Concerning the artist who was primarily engaged in the illustration of "Pickwick," very little has been recorded, owing perhaps to the fact that his career, which terminated so tragically and so prematurely, was brief and uneventful. The following particulars of his life and labours, culled from various sources, will, I trust, enable the reader to appreciate Robert Seymour's true position respecting his connection with Charles Dickens's immortal work.

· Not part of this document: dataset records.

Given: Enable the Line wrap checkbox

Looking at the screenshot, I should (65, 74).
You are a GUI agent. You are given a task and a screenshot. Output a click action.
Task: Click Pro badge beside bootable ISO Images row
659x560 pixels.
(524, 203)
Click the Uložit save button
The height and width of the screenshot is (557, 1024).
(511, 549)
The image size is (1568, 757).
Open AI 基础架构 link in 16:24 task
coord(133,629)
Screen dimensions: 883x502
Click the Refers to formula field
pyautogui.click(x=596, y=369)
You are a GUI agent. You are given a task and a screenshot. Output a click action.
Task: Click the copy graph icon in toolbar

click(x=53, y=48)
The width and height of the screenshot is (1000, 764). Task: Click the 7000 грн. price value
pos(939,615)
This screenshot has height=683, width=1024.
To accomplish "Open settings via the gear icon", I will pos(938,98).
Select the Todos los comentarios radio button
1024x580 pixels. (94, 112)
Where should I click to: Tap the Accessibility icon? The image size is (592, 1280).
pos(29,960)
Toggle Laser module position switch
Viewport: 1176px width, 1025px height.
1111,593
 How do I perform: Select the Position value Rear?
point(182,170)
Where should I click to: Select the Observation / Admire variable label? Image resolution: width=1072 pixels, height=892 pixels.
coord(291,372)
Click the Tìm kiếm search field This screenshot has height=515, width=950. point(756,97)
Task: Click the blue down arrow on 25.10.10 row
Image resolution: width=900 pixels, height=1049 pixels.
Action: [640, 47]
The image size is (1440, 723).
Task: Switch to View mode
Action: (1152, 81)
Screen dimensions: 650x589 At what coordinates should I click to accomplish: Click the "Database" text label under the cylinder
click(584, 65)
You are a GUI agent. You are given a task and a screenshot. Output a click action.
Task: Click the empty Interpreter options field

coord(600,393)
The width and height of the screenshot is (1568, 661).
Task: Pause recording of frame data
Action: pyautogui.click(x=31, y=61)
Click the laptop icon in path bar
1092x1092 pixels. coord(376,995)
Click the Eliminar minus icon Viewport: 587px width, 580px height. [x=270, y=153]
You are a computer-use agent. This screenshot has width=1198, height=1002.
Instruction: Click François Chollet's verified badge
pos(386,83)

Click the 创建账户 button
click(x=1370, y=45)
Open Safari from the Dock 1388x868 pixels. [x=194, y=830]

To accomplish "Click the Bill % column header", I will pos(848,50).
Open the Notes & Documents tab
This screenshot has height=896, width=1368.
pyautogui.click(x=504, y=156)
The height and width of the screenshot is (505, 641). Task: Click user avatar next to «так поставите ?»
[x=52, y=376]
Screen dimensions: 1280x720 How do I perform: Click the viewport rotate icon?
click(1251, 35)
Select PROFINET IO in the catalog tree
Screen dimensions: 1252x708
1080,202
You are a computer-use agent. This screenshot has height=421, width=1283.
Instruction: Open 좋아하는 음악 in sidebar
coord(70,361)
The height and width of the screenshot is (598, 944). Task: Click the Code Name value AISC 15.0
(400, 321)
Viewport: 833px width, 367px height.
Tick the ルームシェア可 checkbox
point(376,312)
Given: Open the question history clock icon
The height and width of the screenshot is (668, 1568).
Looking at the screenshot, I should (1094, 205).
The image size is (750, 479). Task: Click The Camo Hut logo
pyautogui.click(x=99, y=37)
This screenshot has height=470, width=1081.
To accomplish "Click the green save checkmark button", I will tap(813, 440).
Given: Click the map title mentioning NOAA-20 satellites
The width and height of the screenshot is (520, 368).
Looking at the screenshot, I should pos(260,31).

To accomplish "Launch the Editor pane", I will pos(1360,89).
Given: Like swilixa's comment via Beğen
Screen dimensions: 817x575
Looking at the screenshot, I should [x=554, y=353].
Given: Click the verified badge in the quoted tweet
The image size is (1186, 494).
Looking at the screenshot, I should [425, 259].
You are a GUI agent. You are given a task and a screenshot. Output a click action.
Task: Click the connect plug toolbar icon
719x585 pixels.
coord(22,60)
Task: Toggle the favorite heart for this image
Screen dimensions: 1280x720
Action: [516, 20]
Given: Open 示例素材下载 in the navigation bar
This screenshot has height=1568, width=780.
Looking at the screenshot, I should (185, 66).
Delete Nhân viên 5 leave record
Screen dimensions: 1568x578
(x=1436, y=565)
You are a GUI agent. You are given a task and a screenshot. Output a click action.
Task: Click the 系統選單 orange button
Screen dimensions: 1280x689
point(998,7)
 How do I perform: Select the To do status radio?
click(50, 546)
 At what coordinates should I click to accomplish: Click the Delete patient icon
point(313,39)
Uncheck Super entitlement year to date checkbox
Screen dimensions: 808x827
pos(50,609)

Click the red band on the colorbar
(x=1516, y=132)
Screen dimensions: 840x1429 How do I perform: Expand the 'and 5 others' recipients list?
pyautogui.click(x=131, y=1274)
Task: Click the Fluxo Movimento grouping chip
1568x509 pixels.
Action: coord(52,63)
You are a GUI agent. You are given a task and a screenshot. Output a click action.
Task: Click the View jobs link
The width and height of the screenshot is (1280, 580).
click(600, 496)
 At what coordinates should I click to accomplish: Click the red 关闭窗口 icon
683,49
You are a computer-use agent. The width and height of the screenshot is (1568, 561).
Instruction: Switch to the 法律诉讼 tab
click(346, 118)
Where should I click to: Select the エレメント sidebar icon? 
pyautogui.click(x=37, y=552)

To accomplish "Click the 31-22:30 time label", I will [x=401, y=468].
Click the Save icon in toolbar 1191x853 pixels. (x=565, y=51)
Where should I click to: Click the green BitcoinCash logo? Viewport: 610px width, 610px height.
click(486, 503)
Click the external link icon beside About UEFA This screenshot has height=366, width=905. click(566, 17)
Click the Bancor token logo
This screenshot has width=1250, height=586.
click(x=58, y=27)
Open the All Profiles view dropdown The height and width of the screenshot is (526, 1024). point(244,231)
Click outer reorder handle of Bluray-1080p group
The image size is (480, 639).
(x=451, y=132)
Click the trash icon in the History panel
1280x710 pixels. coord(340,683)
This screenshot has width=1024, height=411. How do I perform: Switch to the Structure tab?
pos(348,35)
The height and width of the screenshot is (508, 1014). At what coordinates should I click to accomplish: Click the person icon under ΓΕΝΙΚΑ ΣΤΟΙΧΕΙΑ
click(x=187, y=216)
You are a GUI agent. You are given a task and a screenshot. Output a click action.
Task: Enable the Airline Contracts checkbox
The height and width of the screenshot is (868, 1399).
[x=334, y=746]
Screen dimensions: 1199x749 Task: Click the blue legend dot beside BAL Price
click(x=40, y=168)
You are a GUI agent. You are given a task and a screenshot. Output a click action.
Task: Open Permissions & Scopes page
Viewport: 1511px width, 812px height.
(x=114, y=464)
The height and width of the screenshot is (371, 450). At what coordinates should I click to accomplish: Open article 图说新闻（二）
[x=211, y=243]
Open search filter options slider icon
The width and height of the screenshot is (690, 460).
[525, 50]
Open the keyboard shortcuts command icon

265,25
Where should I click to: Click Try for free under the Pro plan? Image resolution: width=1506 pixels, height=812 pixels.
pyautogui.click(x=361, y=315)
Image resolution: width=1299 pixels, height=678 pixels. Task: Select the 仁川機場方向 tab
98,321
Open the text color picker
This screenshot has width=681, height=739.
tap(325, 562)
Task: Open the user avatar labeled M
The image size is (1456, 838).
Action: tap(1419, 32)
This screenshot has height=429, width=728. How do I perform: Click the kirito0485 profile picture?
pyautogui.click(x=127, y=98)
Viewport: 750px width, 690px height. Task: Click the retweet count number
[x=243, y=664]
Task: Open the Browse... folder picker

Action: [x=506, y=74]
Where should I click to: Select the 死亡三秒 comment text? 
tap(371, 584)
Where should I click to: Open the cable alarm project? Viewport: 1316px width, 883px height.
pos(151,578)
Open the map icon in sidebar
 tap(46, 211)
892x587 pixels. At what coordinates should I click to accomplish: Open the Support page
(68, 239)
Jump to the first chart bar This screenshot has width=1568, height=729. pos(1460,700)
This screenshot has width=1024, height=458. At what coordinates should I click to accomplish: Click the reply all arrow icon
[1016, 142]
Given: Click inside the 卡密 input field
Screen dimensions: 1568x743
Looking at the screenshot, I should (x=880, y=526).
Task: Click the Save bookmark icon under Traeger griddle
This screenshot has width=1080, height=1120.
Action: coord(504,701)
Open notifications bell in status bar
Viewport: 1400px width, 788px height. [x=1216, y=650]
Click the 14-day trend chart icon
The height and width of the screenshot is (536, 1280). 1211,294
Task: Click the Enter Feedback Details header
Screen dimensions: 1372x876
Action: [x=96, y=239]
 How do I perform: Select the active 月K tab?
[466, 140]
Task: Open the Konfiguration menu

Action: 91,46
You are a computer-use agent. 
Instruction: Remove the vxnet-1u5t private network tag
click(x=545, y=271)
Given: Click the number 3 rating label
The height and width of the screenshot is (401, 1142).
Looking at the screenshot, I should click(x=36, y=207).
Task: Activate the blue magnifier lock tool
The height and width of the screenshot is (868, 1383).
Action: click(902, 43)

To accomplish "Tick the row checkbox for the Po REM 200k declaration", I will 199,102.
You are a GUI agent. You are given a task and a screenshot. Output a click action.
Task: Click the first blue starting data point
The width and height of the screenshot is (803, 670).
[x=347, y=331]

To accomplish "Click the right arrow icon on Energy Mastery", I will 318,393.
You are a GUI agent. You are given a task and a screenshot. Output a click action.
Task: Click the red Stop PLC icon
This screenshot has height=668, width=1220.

Born "in or near London" in 1798, Robert Seymour indicated at a very early age a decided taste for drawing, whereupon his father, Henry Seymour, a Somerset gentleman, apprenticed him to a skilful pattern-draughtsman named Vaughan, of Duke Street, Smithfield.[7] Although this occupation was most uncongenial to young Seymour, it caused him to adopt a neat style of drawing which ultimately proved of much utility. He aspired to a higher branch of Art than that involved in the delineation of patterns for calico-printers; but for a time he remained with Vaughan, pleasantly varying the monotony of his daily routine by producing miniature portraits of friends who consented to sit to him, receiving in return a modest though welcome remuneration. Still cherishing an inclination towards "High Art," he and a colleague named Work (significant patronymic!) deserted Vaughan, and, renting a room at the top of the old tower at Canonbury, they purchased a number of plaster-casts, lay-figures, &c., from which the two juvenile enthusiasts began to study with great assiduity. In Seymour's case tangible results were speedily forthcoming, for he presently painted a picture of unusually large dimensions, quaintly described by his fellow-student as containing representations of "the Giant of the Brocken, the Skeleton Hunt, the Casting of Bullets, and a full meal of all the German horrors eagerly swallowed by the public of that day." This remarkable canvas was, it seems, a really creditable work, and found a place on the walls of a gallery in Baker Street Baazar. Seymour, like many other ambitious young artists possessing more talent than pence, quickly realised the sad fact that, though the pursuit was in itself a very agreeable one, it meant penury to the painter unless he owned a private fortune or commanded the purse-strings of rich patrons. The artist's widow afterwards declared that he invariably sold his pictures direct from the easel; but there is no doubt that with him "High Art" proved a financial failure, and he reluctantly turned his attention to the more lucrative (if less attractive) occupation of designing on wood, for which he was peculiarly fitted by his previous practice in clean, precise draughtsmanship during that probationary period in Vaughan's workshop.
Seymour was endowed by Nature with a keen sense of the ludicrous, and this, aided by a knowledge of drawing, enabled him to execute designs of so humorous a character that his productions were immediately welcomed by the proprietors of such publications as Figaro and Bell's Life in London, to which were thus given a vitality and a popularity they did not previously possess. Although at first the recompense was but scanty, hardly sufficient, indeed, to procure the necessaries of life, yet Robert Seymour felt it was the beginning of what might eventually resolve itself into a fairly remunerative vocation. His talent speedily brought him profitable commissions for more serious publications, while his pencil was simultaneously employed in sketching and drawing amusing incidents, especially such as related to fishing and shooting,—forms of sport which constituted his favourite recreation. Living at this time in the then rural suburb of Islington, he had many opportunities of observing the methods of Cockney sportsmen, who were wont to wander thither on Sundays and holidays, and whose inexperience with rod and gun gave rise to many absurdities and comic fiascos, thus affording the young artist abundant material for humorous designs.